Le attività dell’UNICEF torinese presentate in Commissione

Una delegazione del Comitato provinciale di Torino per l’UNICEF, guidata dal presidente Antonio Sgroi, è stata ricevuta dalla IV commissione servizi sociali. Un’audizione che ha chiuso una settimana di lavori dedicata in gran parte all’infanzia, ha sottolineato il presidente della IV commissione, ricordando il recente sopralluogo presso Casa UGI. Sgroi ha presentato una corposa relazione sulle attività svolte dall’Unicef sul nostro territorio, invitando anche la Città a proseguire sulla strada del progetto Città Amica dell’Unicef, come deliberato nel 2018, una volontà di adottare politiche che abbiano effetti, diretti o indiretti, sulla vita e sul benessere dei bambini e dei ragazzi presenti sul territorio comunale, nello spirito della Convenzione ONU sui diritti dell’infanzia e dell’adolescenza.

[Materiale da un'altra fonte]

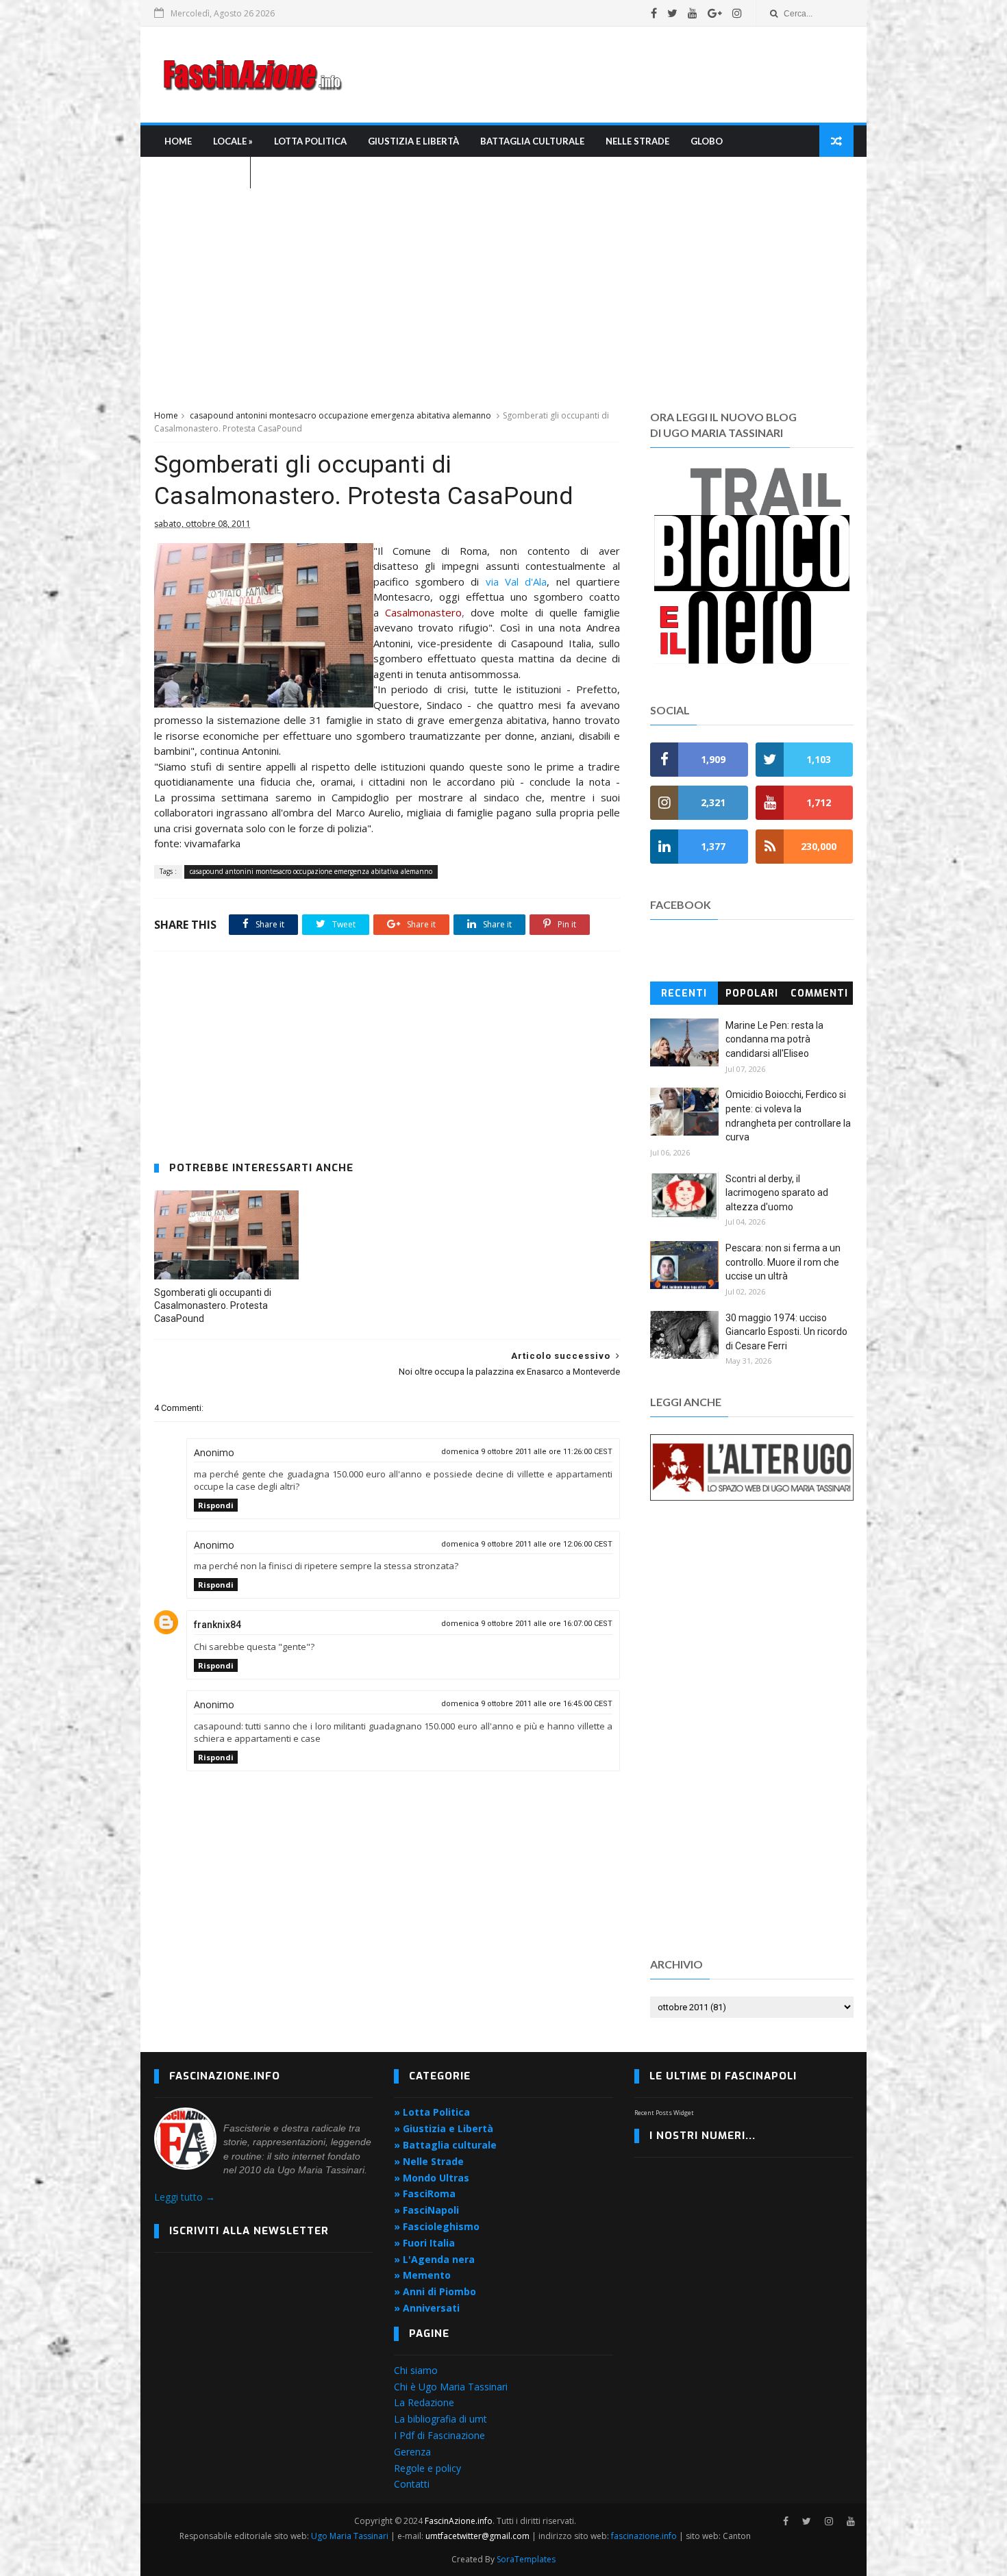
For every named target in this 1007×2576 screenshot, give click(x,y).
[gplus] (715, 13)
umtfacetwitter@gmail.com (478, 2536)
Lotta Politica (310, 141)
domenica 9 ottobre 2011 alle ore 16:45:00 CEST (526, 1703)
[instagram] (737, 13)
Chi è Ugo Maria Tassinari (451, 2386)
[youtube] (692, 13)
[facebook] (654, 13)
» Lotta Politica (432, 2111)
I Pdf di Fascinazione (439, 2435)
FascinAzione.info (459, 2521)
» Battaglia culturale (445, 2144)
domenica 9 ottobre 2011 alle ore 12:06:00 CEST (526, 1544)
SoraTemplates (526, 2559)
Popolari (751, 993)
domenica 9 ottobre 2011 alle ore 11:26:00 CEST (526, 1451)
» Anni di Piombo (435, 2291)
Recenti (684, 993)
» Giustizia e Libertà (443, 2128)
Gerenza (412, 2451)
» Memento (422, 2274)
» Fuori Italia (424, 2242)
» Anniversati (427, 2307)
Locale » (233, 141)
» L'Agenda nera (434, 2259)
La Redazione (424, 2402)
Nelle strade (637, 141)
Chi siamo (416, 2370)
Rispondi (216, 1505)
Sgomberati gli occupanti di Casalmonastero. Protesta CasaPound (212, 1305)
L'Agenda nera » (202, 172)
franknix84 (217, 1624)
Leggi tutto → (184, 2196)
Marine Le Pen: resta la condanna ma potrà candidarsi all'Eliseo (774, 1039)
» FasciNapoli (426, 2209)
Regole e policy (427, 2468)
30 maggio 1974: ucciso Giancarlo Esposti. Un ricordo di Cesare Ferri (786, 1331)
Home (178, 141)
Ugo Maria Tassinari (349, 2536)
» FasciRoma (425, 2193)
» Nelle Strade (429, 2161)
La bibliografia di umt (440, 2418)
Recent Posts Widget (664, 2112)
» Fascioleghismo (437, 2226)
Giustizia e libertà (413, 141)
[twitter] (672, 13)
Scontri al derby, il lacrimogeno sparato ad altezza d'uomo (776, 1192)
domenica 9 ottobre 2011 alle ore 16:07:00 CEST (526, 1623)
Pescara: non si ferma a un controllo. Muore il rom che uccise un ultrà (783, 1261)
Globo (707, 141)
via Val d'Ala (516, 581)
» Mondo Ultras (431, 2177)
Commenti (819, 993)
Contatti (412, 2483)
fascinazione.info (644, 2536)
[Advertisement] (603, 74)
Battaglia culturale (532, 141)
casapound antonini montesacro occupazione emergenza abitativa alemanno (340, 415)
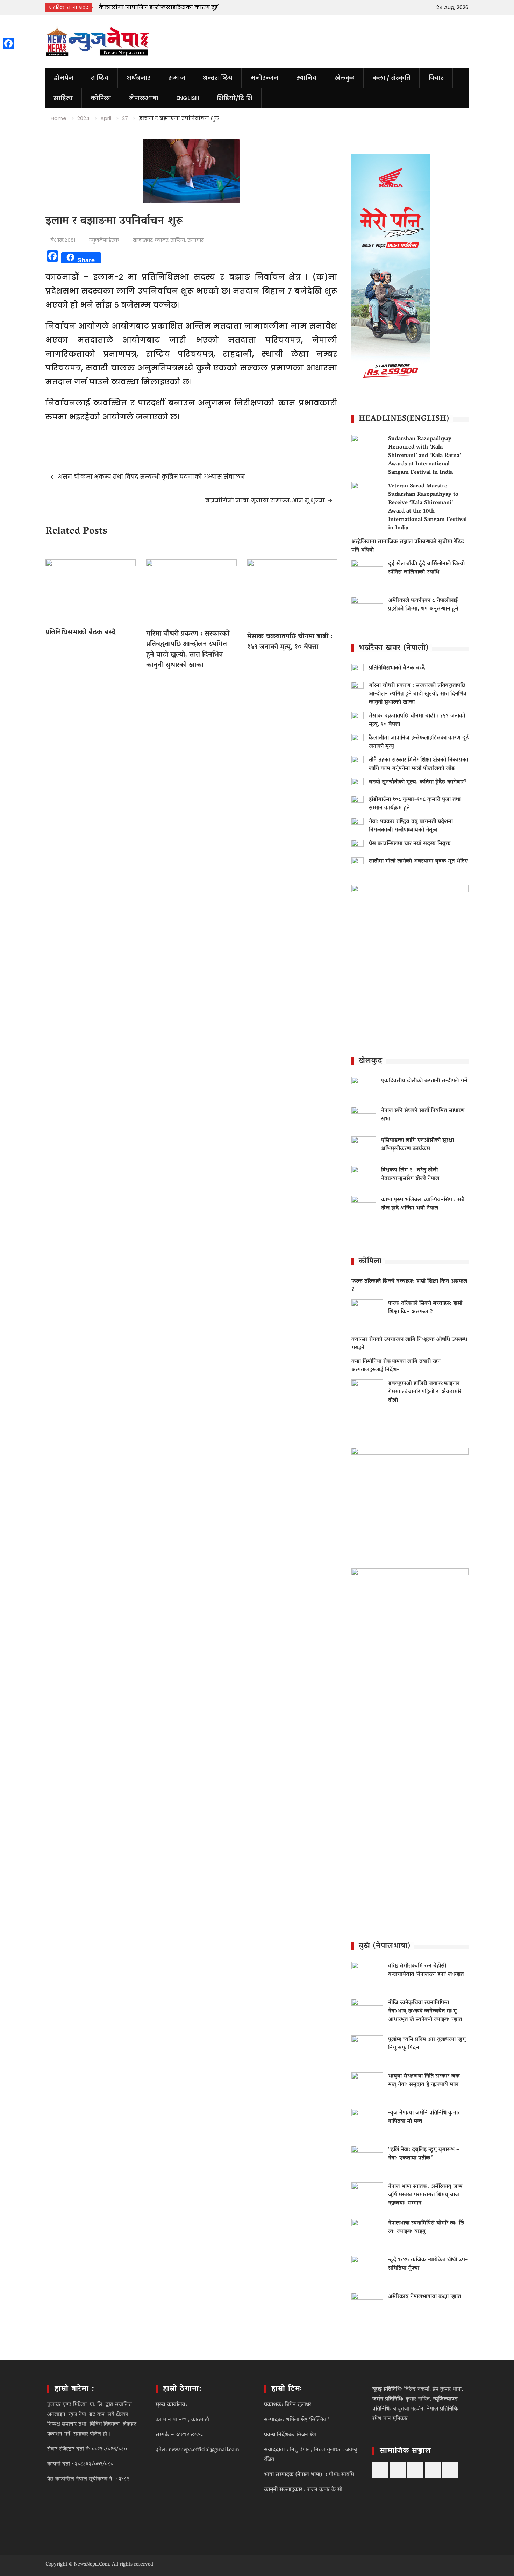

L’Unicef torinese ha particolarmente a cure il tema dell’inquinamento atmosferico, date le sue pesanti ricadute sulla salute dei bambini, non soltanto per quanto concerne l’apparato respiratorio ma anche per i potenziali danni allo sviluppo cerebrale. Lo sviluppo delle aree car free intorno alle scuole, ha aggiunto Sgroi, è un tassello importante, da considerare nel quadro di politiche ambientali più ampie.

Un altro terreno di azione è rappresentato dalle povertà vecchie e nuove, in molti casi acuite dalla pandemia, povertà di tipo sia economico che culturale, con l’aggravarsi delle conseguenze delle disparità sociali sull’infanzia e sugli adolescenti. Sgroi ha quindi illustrato alcuni progetti sviluppati dall’ Unicef a Torino, in collaborazione con vari soggetti istituzionali. Ne sono esempi Scuola Amica, progetto sul tema del diritto all’apprendimento intrapreso in un centinaio di classi di 16 scuole (materne, elementari e medie), i laboratori sulla cittadinanza e sull’ambiente sviluppati attraverso ITER, così come il CUMED, corso universitario multidisciplinare su diritti umani, diritti dell’infanzia e sviluppo sostenibile, con la partecipazioni di studenti del Politecnico e dell’Università. Ma ci sono anche altri progetti, come il doposcuola YOUNICEF per i bambini di famiglie straniere in Borgo Aurora, i Baby Pit Stop per l’allattamento e il cambio dei pannolini allestiti presso i Musei Reali e nella Reggia di Venaria, presso i Musei del Cinema e del Risorgimento (quello realizzato alcuni anni fa a Palazzo Civico, tra l’altro, è stato riattivato recentemente). Ma sono solo alcune delle attività dell’Unicef sotto la Mole, recentemente estesi anche ad attività di sostegno ai profughi ucraini.